THE RECORDS:
-=-=-

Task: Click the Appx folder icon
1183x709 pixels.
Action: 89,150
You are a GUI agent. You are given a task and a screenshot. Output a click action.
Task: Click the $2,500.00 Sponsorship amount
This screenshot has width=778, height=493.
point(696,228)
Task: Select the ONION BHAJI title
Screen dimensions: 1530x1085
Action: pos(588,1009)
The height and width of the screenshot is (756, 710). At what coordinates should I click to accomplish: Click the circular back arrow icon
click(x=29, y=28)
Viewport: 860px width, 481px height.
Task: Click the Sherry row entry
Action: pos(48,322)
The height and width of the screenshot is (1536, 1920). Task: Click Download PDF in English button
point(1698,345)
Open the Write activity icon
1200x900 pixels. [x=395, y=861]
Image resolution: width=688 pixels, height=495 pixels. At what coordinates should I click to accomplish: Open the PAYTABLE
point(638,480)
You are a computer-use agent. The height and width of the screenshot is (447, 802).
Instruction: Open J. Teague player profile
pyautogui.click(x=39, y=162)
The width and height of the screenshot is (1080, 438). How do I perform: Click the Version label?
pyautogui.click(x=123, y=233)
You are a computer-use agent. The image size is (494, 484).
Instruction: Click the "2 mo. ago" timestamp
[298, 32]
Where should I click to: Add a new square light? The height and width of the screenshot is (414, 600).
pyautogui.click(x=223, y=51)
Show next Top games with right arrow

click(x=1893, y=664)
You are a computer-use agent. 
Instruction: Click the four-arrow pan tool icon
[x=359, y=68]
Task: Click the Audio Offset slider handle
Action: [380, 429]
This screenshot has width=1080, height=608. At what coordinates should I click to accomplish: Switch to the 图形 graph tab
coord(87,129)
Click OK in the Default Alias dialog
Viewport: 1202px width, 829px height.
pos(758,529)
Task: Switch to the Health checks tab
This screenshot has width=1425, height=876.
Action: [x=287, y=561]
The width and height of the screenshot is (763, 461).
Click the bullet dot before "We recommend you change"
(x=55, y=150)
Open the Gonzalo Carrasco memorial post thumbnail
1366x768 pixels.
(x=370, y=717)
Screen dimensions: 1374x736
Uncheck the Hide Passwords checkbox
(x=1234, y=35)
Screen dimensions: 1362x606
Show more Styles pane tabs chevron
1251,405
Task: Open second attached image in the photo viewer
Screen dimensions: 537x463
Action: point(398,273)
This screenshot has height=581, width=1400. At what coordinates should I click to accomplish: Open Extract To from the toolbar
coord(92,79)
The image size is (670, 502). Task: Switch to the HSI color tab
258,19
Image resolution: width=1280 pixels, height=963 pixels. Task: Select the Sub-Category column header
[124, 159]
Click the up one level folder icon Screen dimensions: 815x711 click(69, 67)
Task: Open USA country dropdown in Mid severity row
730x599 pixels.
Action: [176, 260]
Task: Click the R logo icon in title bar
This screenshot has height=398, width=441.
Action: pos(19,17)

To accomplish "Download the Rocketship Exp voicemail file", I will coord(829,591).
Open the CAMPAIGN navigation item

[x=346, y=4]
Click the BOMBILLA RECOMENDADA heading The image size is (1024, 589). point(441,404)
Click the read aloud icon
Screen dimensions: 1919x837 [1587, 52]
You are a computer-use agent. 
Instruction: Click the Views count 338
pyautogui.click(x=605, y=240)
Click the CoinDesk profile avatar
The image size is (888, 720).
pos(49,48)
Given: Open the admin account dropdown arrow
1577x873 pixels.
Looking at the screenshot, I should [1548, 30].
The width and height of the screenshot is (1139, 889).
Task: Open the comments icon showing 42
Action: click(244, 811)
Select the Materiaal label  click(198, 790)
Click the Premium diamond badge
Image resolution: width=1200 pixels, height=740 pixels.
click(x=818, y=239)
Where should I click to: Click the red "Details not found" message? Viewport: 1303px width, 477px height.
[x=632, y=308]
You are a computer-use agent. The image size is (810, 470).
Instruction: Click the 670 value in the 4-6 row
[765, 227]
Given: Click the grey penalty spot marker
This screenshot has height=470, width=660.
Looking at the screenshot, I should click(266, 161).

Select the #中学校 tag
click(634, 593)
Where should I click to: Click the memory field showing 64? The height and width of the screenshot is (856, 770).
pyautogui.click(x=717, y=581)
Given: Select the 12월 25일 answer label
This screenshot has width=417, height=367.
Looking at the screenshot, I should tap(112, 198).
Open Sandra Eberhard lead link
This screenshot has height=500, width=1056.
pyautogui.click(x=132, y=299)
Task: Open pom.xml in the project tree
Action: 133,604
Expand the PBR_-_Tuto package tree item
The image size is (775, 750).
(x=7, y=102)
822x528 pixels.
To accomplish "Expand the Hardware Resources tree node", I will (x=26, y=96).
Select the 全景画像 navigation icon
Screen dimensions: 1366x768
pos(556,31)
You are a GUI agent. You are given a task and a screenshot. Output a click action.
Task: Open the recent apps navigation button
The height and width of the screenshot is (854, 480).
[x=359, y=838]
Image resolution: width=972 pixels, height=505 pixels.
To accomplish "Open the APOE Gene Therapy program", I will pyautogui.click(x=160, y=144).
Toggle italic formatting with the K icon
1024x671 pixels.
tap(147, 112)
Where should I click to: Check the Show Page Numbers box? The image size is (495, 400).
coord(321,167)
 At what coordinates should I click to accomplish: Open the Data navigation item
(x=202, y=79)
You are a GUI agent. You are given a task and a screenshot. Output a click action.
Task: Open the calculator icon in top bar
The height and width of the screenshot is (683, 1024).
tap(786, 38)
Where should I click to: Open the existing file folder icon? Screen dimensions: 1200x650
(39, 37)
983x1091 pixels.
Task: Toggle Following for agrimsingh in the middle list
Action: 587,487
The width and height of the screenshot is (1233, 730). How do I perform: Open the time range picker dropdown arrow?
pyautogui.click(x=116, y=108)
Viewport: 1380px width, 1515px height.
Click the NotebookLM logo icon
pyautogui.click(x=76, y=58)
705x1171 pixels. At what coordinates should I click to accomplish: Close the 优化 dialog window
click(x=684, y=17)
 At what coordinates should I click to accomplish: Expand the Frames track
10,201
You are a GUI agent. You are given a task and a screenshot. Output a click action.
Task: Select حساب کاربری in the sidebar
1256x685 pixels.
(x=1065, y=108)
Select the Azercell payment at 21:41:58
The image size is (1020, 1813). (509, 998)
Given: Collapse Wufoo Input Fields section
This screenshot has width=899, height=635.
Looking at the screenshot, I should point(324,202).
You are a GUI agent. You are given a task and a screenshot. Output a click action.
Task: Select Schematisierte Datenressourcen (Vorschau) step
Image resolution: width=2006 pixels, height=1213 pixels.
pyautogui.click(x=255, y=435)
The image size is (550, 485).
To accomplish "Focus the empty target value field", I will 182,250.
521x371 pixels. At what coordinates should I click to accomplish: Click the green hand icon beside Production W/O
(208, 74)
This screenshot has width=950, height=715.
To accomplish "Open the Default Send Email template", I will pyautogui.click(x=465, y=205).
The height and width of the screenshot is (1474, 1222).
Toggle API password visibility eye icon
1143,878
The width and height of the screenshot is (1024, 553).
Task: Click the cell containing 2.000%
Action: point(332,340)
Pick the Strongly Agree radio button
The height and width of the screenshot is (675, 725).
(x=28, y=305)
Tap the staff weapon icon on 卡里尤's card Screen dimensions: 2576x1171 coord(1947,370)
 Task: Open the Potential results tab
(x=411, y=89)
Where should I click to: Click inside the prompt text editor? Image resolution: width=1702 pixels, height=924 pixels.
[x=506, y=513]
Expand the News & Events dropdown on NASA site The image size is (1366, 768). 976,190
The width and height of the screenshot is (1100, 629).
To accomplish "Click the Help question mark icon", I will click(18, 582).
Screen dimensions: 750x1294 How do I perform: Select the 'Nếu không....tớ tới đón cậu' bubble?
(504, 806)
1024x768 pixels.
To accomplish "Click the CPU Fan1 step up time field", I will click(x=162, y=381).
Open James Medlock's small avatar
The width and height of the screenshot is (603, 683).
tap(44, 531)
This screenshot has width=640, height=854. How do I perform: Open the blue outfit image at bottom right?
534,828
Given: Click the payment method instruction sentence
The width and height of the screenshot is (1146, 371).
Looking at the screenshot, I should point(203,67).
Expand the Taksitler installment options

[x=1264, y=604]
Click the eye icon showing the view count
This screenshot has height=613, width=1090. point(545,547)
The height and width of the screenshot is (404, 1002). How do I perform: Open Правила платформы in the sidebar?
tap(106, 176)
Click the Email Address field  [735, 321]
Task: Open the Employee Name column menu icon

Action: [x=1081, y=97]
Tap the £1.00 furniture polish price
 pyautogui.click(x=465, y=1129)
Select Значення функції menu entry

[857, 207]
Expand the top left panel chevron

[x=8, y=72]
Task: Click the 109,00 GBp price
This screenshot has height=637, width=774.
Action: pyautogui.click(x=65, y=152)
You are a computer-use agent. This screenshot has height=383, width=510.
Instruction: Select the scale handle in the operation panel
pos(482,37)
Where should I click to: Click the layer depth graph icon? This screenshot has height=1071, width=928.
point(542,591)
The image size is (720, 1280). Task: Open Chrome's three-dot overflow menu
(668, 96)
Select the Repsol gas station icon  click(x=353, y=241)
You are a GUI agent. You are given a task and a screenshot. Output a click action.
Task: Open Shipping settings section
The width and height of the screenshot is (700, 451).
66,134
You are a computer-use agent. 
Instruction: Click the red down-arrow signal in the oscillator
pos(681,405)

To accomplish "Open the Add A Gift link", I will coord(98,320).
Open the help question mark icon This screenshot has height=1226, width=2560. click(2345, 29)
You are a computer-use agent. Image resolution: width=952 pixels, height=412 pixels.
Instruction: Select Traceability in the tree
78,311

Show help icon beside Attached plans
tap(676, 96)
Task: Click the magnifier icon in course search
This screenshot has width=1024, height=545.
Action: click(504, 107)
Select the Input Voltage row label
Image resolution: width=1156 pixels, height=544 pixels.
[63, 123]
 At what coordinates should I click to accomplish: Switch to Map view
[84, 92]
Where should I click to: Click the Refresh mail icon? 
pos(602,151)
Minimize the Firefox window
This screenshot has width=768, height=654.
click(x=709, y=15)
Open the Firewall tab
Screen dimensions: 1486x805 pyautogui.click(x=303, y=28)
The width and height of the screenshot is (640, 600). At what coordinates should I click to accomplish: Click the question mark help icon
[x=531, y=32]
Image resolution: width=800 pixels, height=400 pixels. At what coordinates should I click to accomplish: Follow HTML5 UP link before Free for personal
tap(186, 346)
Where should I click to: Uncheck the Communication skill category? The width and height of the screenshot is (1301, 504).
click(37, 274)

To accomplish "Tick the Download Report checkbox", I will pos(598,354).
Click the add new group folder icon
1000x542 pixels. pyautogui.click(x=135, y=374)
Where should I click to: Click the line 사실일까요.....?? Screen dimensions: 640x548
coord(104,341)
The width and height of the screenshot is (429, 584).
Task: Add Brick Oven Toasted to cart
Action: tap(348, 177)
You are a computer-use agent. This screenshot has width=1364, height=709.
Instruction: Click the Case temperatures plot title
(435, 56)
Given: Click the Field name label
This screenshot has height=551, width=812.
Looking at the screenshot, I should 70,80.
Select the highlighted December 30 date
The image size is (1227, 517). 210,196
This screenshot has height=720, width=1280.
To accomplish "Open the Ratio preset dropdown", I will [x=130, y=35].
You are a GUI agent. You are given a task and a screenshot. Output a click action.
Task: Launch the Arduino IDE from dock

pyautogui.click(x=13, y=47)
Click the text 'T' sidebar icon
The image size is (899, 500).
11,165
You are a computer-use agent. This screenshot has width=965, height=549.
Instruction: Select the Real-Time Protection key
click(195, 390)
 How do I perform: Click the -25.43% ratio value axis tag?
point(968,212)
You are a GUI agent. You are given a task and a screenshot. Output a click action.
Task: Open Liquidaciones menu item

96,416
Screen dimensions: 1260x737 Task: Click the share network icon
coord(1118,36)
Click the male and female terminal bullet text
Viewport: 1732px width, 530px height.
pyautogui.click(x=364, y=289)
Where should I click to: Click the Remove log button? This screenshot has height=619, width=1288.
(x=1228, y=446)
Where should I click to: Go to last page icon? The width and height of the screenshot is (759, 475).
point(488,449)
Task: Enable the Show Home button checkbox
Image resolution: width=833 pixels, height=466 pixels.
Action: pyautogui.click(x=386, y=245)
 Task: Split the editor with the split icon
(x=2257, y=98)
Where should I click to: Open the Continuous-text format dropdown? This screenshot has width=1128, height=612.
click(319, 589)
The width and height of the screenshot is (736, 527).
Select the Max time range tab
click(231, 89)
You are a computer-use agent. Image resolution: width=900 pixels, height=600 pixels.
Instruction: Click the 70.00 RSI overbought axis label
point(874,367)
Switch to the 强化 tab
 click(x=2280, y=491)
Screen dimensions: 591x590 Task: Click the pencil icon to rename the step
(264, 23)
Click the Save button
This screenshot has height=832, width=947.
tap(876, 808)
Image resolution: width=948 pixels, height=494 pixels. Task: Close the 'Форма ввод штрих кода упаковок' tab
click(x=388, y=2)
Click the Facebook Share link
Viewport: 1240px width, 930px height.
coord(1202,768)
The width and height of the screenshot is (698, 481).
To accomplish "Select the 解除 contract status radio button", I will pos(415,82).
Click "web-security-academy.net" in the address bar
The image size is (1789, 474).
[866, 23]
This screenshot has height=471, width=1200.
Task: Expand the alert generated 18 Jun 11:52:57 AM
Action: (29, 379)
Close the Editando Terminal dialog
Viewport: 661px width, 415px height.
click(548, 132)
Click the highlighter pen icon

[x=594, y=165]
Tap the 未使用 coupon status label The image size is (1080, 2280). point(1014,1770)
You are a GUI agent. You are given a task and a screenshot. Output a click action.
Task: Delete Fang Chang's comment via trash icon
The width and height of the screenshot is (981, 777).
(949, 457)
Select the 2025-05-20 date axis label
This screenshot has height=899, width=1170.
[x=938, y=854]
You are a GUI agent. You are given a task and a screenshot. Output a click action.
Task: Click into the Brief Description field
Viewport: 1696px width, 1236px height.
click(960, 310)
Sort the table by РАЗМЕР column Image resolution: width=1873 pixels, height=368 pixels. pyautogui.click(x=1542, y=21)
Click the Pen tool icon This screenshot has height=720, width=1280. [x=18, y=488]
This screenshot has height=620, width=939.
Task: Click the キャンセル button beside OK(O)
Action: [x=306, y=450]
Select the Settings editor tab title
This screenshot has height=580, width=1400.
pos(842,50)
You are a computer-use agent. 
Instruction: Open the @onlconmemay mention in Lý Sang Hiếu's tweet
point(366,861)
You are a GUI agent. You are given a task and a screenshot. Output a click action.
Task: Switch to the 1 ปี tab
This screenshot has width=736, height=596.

-=-=-

ABOUT THIS EXERCISE:
Each line above that contains the word "section" should be returned.

OUTPUT FOR THIS TASK:
Given: Collapse Wufoo Input Fields section
Task: Open Shipping settings section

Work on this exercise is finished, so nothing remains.